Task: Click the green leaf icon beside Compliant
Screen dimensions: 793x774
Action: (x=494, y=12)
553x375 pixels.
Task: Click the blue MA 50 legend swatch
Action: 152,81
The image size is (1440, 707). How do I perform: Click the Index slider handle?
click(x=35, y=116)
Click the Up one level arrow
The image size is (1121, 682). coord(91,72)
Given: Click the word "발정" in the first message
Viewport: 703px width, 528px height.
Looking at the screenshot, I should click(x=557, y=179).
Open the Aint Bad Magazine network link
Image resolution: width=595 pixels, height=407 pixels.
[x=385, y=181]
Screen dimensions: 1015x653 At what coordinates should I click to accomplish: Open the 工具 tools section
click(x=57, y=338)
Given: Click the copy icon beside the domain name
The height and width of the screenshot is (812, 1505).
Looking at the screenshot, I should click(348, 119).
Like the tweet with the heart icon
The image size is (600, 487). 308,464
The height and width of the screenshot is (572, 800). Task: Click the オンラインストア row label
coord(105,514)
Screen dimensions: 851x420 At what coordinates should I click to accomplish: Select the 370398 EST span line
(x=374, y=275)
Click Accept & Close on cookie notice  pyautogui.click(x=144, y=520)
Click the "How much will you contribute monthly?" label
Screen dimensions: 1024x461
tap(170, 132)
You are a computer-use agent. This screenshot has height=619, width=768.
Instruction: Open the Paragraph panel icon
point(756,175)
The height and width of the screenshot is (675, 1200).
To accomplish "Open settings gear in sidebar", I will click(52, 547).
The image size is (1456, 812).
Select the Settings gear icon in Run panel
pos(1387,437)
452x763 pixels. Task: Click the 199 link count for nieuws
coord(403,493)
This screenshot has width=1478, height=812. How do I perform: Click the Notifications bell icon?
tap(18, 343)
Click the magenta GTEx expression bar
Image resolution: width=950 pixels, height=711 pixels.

════════

▶ **PROMPT**: Copy the data. Make sure every line matches exactly.

▶ **EXERCISE RESULT**:
Task: Click the green leaf icon beside Compliant
Screen dimensions: 793x774
Action: (x=494, y=12)
553x375 pixels.
Task: Click the blue MA 50 legend swatch
Action: 152,81
The image size is (1440, 707). How do I perform: Click the Index slider handle?
click(x=35, y=116)
Click the Up one level arrow
The image size is (1121, 682). coord(91,72)
Given: Click the word "발정" in the first message
Viewport: 703px width, 528px height.
Looking at the screenshot, I should click(x=557, y=179).
Open the Aint Bad Magazine network link
Image resolution: width=595 pixels, height=407 pixels.
[x=385, y=181]
Screen dimensions: 1015x653 At what coordinates should I click to accomplish: Open the 工具 tools section
click(x=57, y=338)
Given: Click the copy icon beside the domain name
The height and width of the screenshot is (812, 1505).
Looking at the screenshot, I should click(348, 119).
Like the tweet with the heart icon
The image size is (600, 487). 308,464
The height and width of the screenshot is (572, 800). Task: Click the オンラインストア row label
coord(105,514)
Screen dimensions: 851x420 At what coordinates should I click to accomplish: Select the 370398 EST span line
(x=374, y=275)
Click Accept & Close on cookie notice  pyautogui.click(x=144, y=520)
Click the "How much will you contribute monthly?" label
Screen dimensions: 1024x461
tap(170, 132)
You are a computer-use agent. This screenshot has height=619, width=768.
Instruction: Open the Paragraph panel icon
point(756,175)
The height and width of the screenshot is (675, 1200).
To accomplish "Open settings gear in sidebar", I will click(52, 547).
The image size is (1456, 812).
Select the Settings gear icon in Run panel
pos(1387,437)
452x763 pixels. Task: Click the 199 link count for nieuws
coord(403,493)
This screenshot has width=1478, height=812. How do I perform: Click the Notifications bell icon?
tap(18, 343)
Click the magenta GTEx expression bar
Image resolution: width=950 pixels, height=711 pixels.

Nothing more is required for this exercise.